Os antecedentes já são relativamente conhecidos.
Notícias vindas a público, a partir de Julho de 2005, davam conta que os EUA recuperaram um método de operações clandestinas denominado «rendições extraordinárias».
De acordo com tais notícias, o Presidente dos EUA autorizou e incentivou os seus serviços secretos, nomeadamente a CIA, a utilizar aquele método consistente no sequestro de «suspeitos de terrorismo». Os «suspeitos», assim discricionariamente classificados pela CIA, podem ser perseguidos e detidos, em qualquer parte do mundo, para depois serem enviados para prisões secretas em diversos países. Segundo notícias, nestas prisões os «suspeitos» são recebidos com maus-tratos e mesmo torturas.
Para deter tais «suspeitos», a CIA envia os seus agentes, em aviões civis, que circulam livremente pelo mundo, fazendo escala em diversos países, detendo ilegalmente pessoas, depois enviadas para essas prisões secretas, sem qualquer acusação ou garantia de respeito pelos mais elementares direitos de defesa.
Pouco tempo depois a Secretária de Estado norte-americana viria a confirmar publicamente a prática pelo seu país do método das «rendições extraordinárias». O director da CIA não desmentiu a utilização de prisões clandestinas e o transporte de prisioneiros.
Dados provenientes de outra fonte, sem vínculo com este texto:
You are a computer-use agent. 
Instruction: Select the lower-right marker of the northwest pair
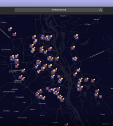[14, 35]
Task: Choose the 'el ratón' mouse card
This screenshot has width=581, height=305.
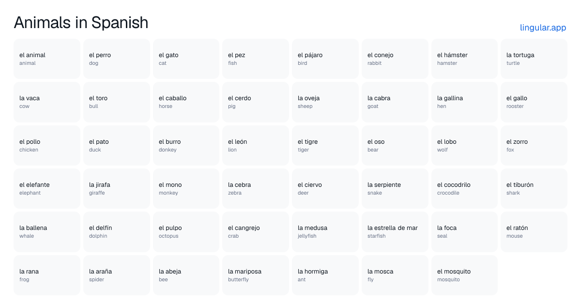Action: (534, 232)
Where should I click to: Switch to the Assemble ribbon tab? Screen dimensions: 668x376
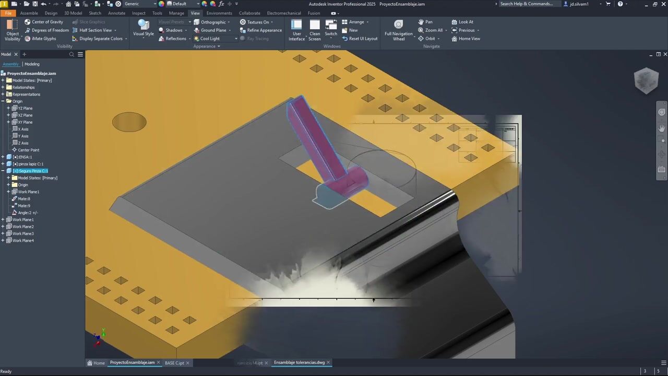[29, 13]
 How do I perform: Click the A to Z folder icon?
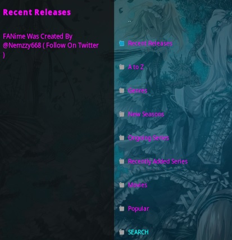click(122, 67)
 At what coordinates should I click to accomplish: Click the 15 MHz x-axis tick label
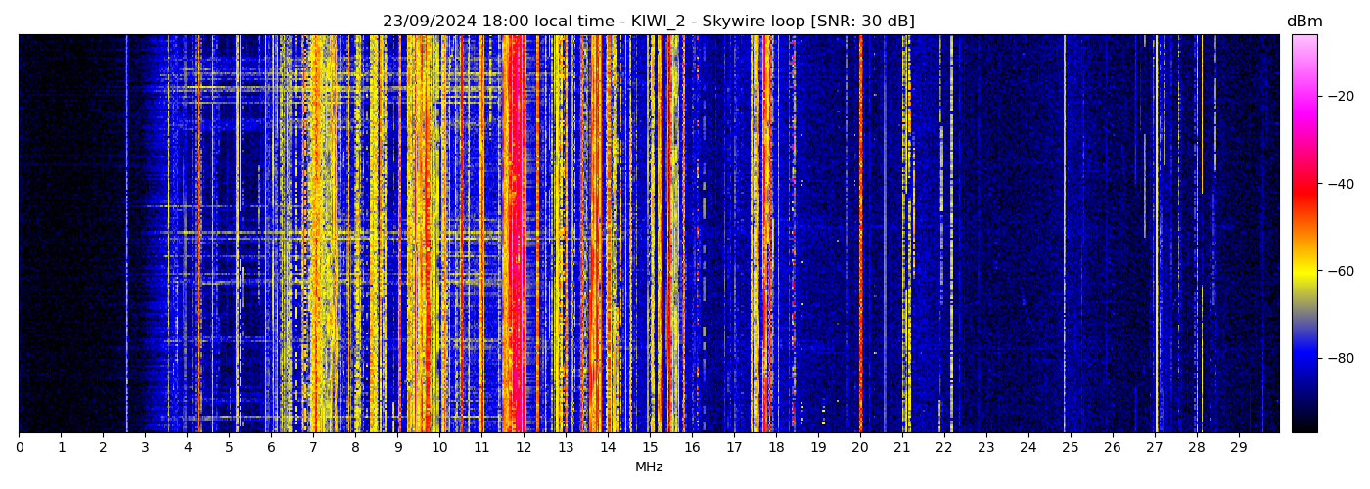coord(650,448)
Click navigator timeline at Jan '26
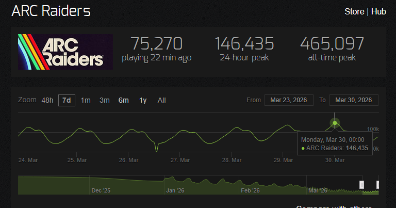 175,186
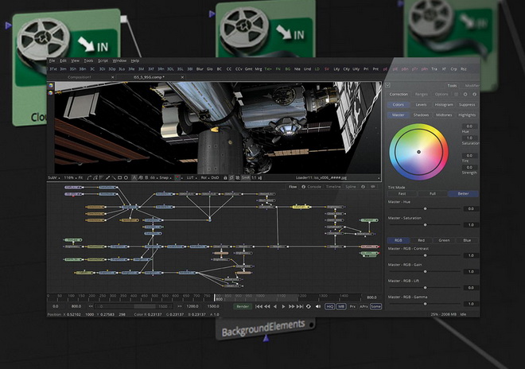Add a Merge (Mrg) tool from toolbar

tap(259, 69)
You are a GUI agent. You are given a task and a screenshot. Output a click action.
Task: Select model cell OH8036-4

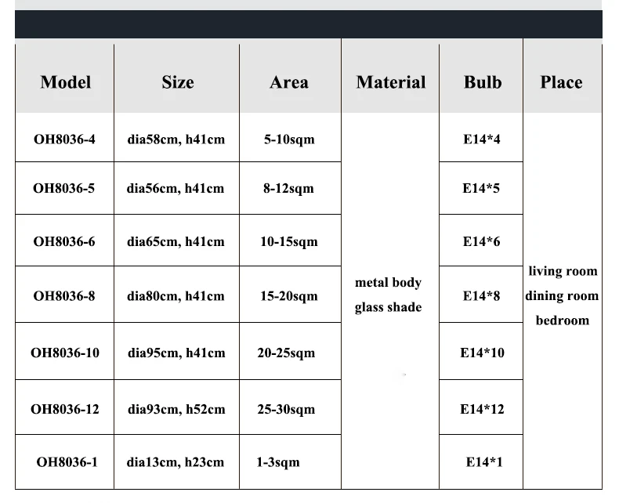(x=65, y=139)
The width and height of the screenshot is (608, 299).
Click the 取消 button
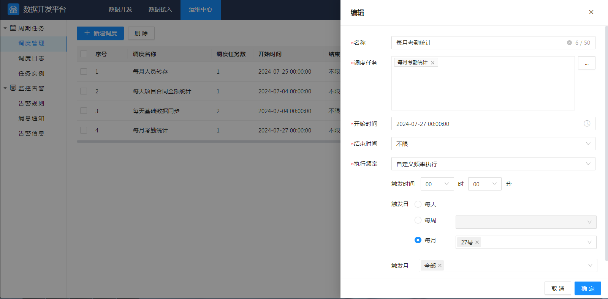[557, 288]
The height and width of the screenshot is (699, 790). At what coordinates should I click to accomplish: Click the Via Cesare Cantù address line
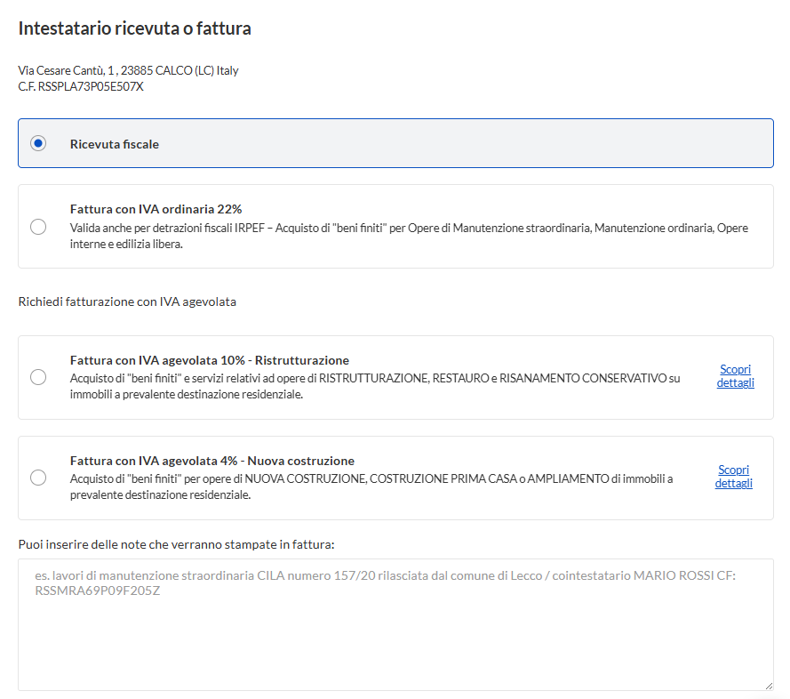pyautogui.click(x=128, y=70)
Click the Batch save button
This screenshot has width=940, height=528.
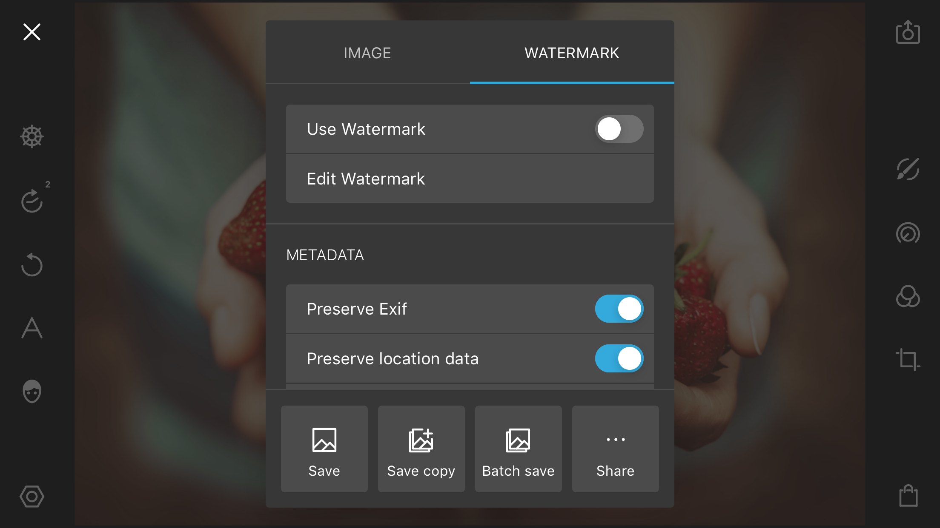tap(519, 449)
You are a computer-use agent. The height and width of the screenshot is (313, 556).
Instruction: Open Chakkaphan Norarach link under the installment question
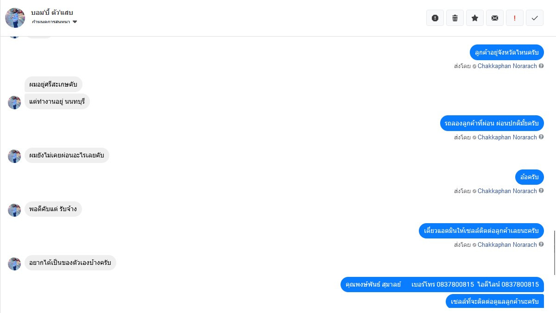pyautogui.click(x=507, y=137)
Já o próprio Presidente Bush, em Setembro de 2006, vem a reconhecer a existência de prisões secretas da CIA («ambiente onde [prisioneiros] possam ser mantidos em segredo»).
Tais declarações surgiram num ambiente em que já avultam, em diversos países europeus, intervenções de provedores e entidades judiciais, pedidos de inquéritos parlamentares, um relatório do Conselho da Europa, investigações em desenvolvimento no Parlamento Europeu, declarações de autoridades de países da União Europeia relativas à aterragem nos seus territórios de aviões utilizados pela CIA e confirmações relativas a pessoas feitas prisioneiras e transportadas nas condições expostas.

III

A atitude do Governo português foi a este propósito lamentável e sempre opaca.
Na exposição de motivos ao inquérito parlamentar n.º 2/X fizemos já a denúncia em concreto do percurso obstrutivo do Governo actual, que impede sistematicamente que se investiguem os indícios.
Já o transporte e a detenção ilegal de prisioneiros pela CIA eram objecto de fiscalização política por Parlamentos nacionais de outros países europeus e ainda o Governo português evitava as explicações em sede parlamentar, desvalorizando notícias, negando indícios, afastando evidências, ignorando as sucessivas denúncias públicas.